* **What you should do**
Would you quote the material below from its first line through the line containing "Комментировать (321, 135)", exactly and with both ends included?

* **Information shown**
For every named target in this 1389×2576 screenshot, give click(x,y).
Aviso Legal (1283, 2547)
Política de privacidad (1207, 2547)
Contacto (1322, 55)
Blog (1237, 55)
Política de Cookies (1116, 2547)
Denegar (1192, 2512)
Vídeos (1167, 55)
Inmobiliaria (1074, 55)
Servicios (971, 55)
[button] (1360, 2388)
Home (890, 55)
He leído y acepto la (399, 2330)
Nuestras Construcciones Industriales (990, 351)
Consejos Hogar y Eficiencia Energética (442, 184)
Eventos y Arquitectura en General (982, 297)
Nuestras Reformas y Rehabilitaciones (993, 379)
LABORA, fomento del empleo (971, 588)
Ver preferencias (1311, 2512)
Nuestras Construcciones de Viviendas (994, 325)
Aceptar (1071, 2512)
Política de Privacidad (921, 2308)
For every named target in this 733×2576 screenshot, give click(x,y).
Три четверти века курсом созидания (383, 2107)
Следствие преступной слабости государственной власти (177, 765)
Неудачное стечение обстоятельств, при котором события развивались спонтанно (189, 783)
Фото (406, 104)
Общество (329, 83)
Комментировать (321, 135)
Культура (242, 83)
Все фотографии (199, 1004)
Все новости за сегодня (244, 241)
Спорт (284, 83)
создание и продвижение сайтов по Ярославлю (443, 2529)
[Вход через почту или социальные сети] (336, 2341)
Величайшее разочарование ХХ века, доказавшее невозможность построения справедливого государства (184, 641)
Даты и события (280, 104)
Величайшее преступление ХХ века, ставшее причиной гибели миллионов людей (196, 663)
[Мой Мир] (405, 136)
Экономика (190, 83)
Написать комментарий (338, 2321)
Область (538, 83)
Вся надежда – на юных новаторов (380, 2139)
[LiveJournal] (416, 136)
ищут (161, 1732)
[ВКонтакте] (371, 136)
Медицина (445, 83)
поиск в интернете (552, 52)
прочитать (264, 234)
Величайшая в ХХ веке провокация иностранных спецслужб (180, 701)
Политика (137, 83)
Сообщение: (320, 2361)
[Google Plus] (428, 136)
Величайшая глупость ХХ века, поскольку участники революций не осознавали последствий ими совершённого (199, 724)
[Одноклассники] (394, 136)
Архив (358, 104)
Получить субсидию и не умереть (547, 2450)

* **Answer to the problem**
For every named target in this 1389×2576 screenshot, give click(x,y).
Aviso Legal (1283, 2547)
Política de privacidad (1207, 2547)
Contacto (1322, 55)
Blog (1237, 55)
Política de Cookies (1116, 2547)
Denegar (1192, 2512)
Vídeos (1167, 55)
Inmobiliaria (1074, 55)
Servicios (971, 55)
[button] (1360, 2388)
Home (890, 55)
He leído y acepto la (399, 2330)
Nuestras Construcciones Industriales (990, 351)
Consejos Hogar y Eficiencia Energética (442, 184)
Eventos y Arquitectura en General (982, 297)
Nuestras Reformas y Rehabilitaciones (993, 379)
LABORA, fomento del empleo (971, 588)
Ver preferencias (1311, 2512)
Nuestras Construcciones de Viviendas (994, 325)
Aceptar (1071, 2512)
Política de Privacidad (921, 2308)
For every named target in this 733×2576 screenshot, give click(x,y).
Три четверти века курсом созидания (383, 2107)
Следствие преступной слабости государственной власти (177, 765)
Неудачное стечение обстоятельств, при котором события развивались спонтанно (189, 783)
Фото (406, 104)
Общество (329, 83)
Комментировать (321, 135)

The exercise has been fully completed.